Yesterday she came to talk to us about Women’s Day, but ended up revealing that really, equality between men and women was wrong, because it contradicted the Bible.
And, after a discussion about some of the odd things the Bible also promoted (and whether she also endorsed those), I had to reveal that not only did I believe the Bible was solely literature and not a dictum for how to live one’s life but that <gasp> I did not believe in God (about which she asked, surprisingly, if it was due to reading of Sartre).
I imagine the conversation would have ended more quickly had she not said that she pitied my soul and my ignorance and my eternity in hell, which incensed me to a heated conversation about the existence of God and about her blind reliance in everything she’d ever been told in Sunday school.
Things took a bit of a different turn, however, when she continued to proclaim that the proof of God’s existence was in my “provenance” on Earth.
Ever the biologist, I broached the subject of the real source of my life, only to discover that she had no idea about the reproductive system.
(How does she know about Sartre, and not about reproduction?)
More saddening, though, was her fear about the “irregularity” of her periods, because they didn’t come on the exact same day of every month.
I assured her that it was completely normal, but she seemed convinced of a fear of being pregnant.

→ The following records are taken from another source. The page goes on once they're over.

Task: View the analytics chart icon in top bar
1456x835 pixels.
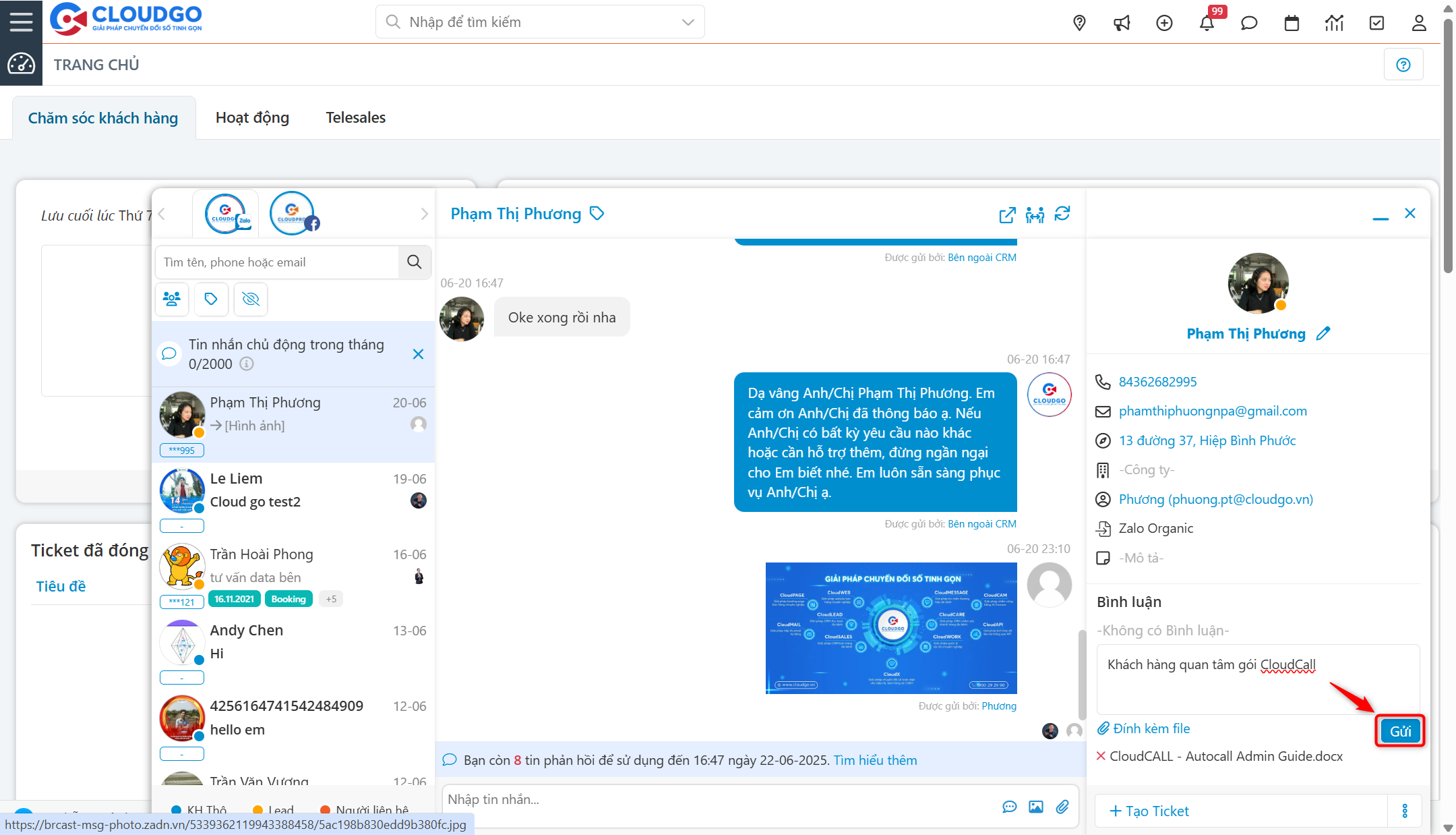Action: coord(1335,22)
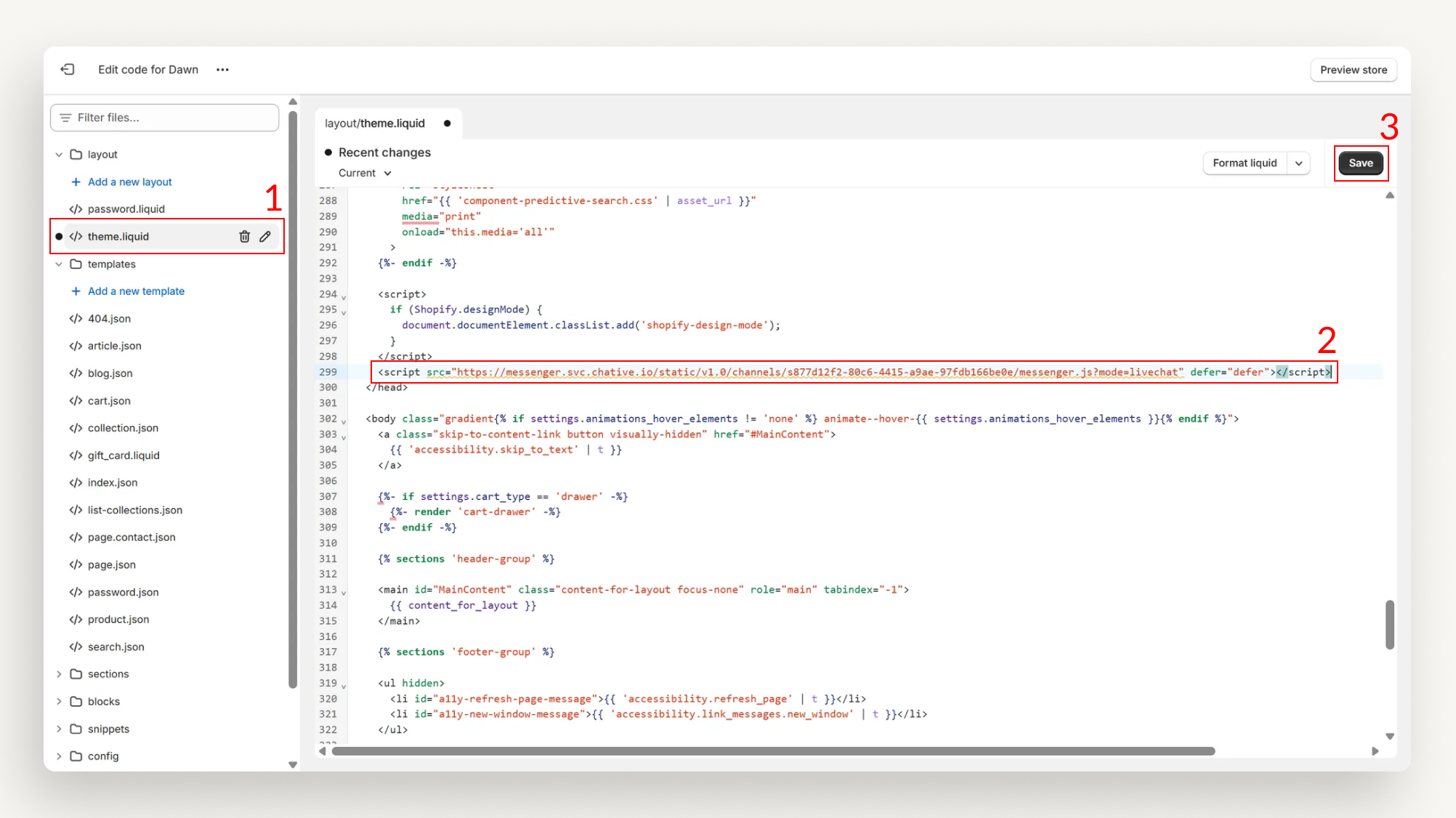Click the filter icon in the Filter files field
This screenshot has width=1456, height=818.
point(65,117)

No one had ever explained to her the things we women in America take for granted.
When I queried her on whether she had ever had sex, she responded “no.”
No French I’ve ever undertaken has been quite so obscure or scientific as the explanations of the means of conception I tried to parse together, eventually resorting to diagrams of the female reproductive system.
But, when someone tells you that the fact that some women cannot produce breastmilk is evidence of God’s existence, you really just have to take control of matters!
(Though how, in retrospect, the word “breastmilk” in English was taught to them, I’ll never know)
Later, in privacy, she confided in me other questions, and was perplexed how people could not become pregnant if they were engaging in sexual activity.
I guess I shouldn’t have been surprised when told she had never even HEARD of a condom, let alone any other method of birth control!
I remember in African Silences, Mathiessen’s complaints of Dian Fossey revolving around her insistence that a lot of problems in Africa could be solved by the introduction of condoms.
Harsh, maybe. But seriously, it’d be a start to instill a little education about the subject, at the very least!